● **SET TASKS**
1/ In the essay on diverse books, who launched the campaign advocating for more diverse experiences in books?
2/ Using the essay on diverse books, explain in one to three sentences why Millicent Min, Girl Genius stood out to the writer.
3/ Extend the essay on diverse books past its final sentence.

● **PAGE**
Right before I started middle school, my favorite book was Millicent Min, Girl Genius by Lisa Yee.
It was about an 11-year-old girl genius that was already in high school, which like me, was mildly awkward and was desperate to make friends. The book tackled themes like, social acceptance, friendship, and family, which made it similar to other young adult novels.
But what made it stand out for me was that the girl in the story is Chinese-American, like me. I’d never read a book that had an Asian-American character, let alone a main character. The book touched on so many things I could relate to, from the view of Asian nerds to growing up with Asian parents, all things that I’d faced growing up and it finally gave me someone to relate to and look up to.
The author was herself a Chinese-American woman, born and raised in Southern California, similar to myself. Looking back I realize how rare it was for me to find a book that I saw myself in — so few books are written by people of color, and even fewer women of color at that. Even looking at today’s list of New York Time’s bestsellers, not a single person in this week’s top 25 is a person of color.
In an attempt to correct this, Ellen Oh and Malinda Lo launched the campaign We Need Diverse Book, advocating for more diverse experiences in books, “including (but not limited to) LGBTQIA, people of color, gender diversity, people with disabilities, and ethnic, cultural, and religious minorities.” They’ve provided lists of books by authors of all different experiences as well as resources for budding writers themselves.

● **INFORMATION SUPPLIED**
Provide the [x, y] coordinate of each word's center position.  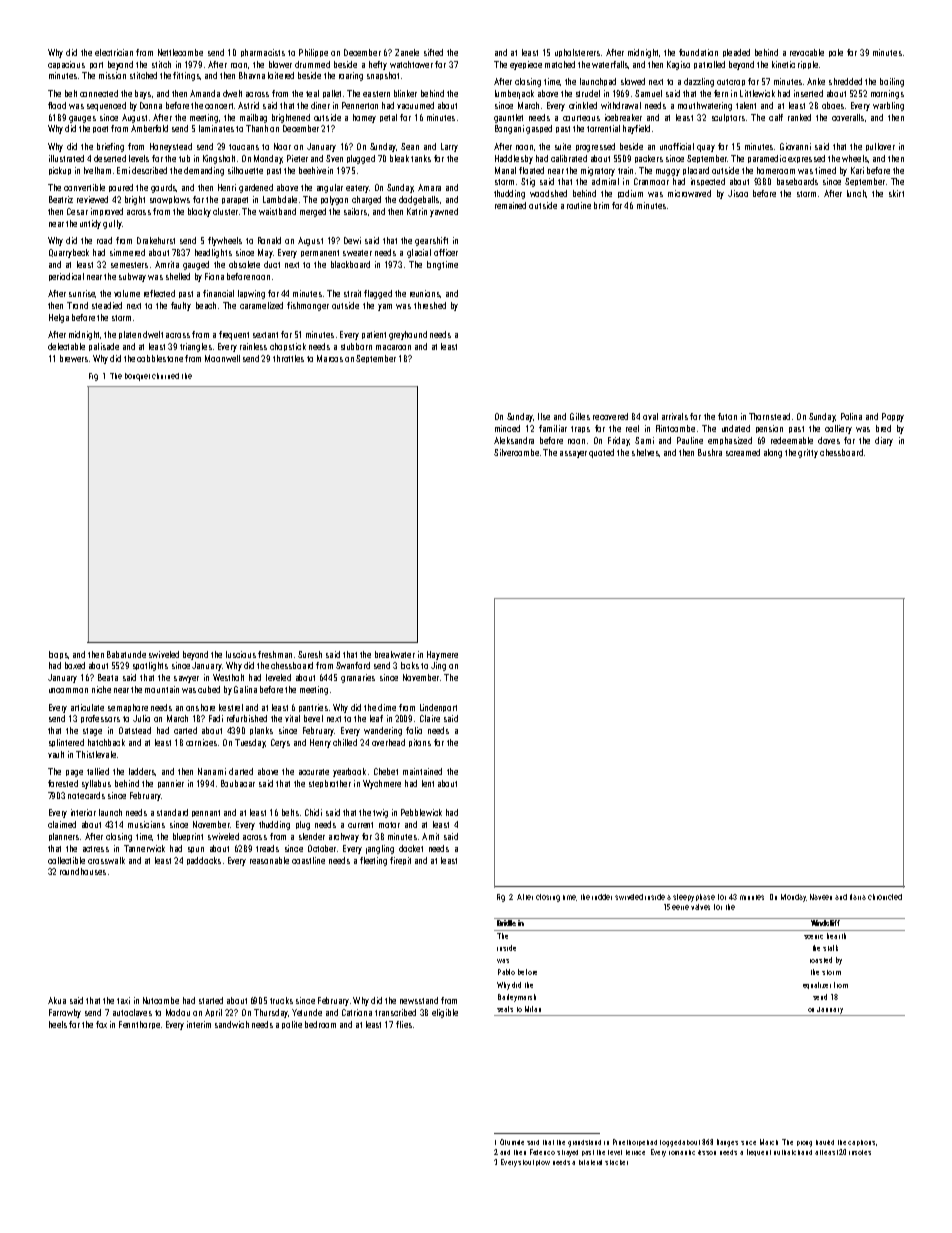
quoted [601, 453]
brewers [74, 358]
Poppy [893, 417]
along [773, 453]
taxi [123, 1000]
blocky [199, 212]
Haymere [442, 655]
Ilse [544, 416]
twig [380, 813]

● **ANSWERS FOR THE TASKS**
1/ Ellen Oh and Malinda Lo.

2/ The girl in the story is Chinese-American, like the writer, who had never read a book with an Asian-American character, let alone a main character. The book also touched on experiences the writer could relate to, such as the view of Asian nerds and growing up with Asian parents.

3/
Their work illustrates how many experiences, including those of women of color, have been ignored. It is time to begin bringing their stories out of the darkness. By making books by women of color more accessible, we can prove their stories are not tangential to the rest of society, as media so often depicts them.
We need these books to create the heroes young girls can look up to, to shape the dialogue that will help the people of diverse society we live in relate to each other, and create the cultural shift that will bring down the foundations of racism and sexism.
If my argument isn’t convincing enough, here’s a list of 18 Adorable Reasons We Need More Diverse Books from BuzzFeed. If you are convinced though, below you can find a list of create books by women of color for you to pick up this Women’s History Month.
Novels:
- Jam on the Vine by LaShonda Katrice Barnett
- She Weeps Each Time You’re Born by Quan Barry
- We Need New Names by NoViolet Bulawayo
- I, Tituba, Black Witch of Salem by Maryse Conde
- If You Could Be Mine by Sara Farizan
- The Book of Unknown Americans by Cristina Henríquez
- The Star Side of Bird Hill by Naomi Jackson
- The Tusk That Did the Damage by Tania James
- A Bad Character by Deepti Kapoor
- Girl in Translation by Jean Kwok
- Island of a Thousand Mirrors by Nayomi Munaweera
- Everything I Never Told You by Celeste Ng
- Who Fears Death by Nnedi Okorafor
- Under the Udala Trees by Chinelo Okparanta
- Re: Jane by Patricia Park
- Voodoo Dreams by Jewell Parker Rhodes
- The Septembers of Shiraz by Dalia Sofer
- The Book of Salt by Monique Truong
Memoirs:
- Infidel by Ayaan Hirsi Ali
- Wave by Sonali Deraniyagala
- The Girl with Seven Names: A North Korean Defector’s Story by Hyeonseo Lee
- The Cooked Seed by Anchee Min
- Redefining Realness by Janet Mock
- I Am Malala by Malala Yousafzai
Happy reading!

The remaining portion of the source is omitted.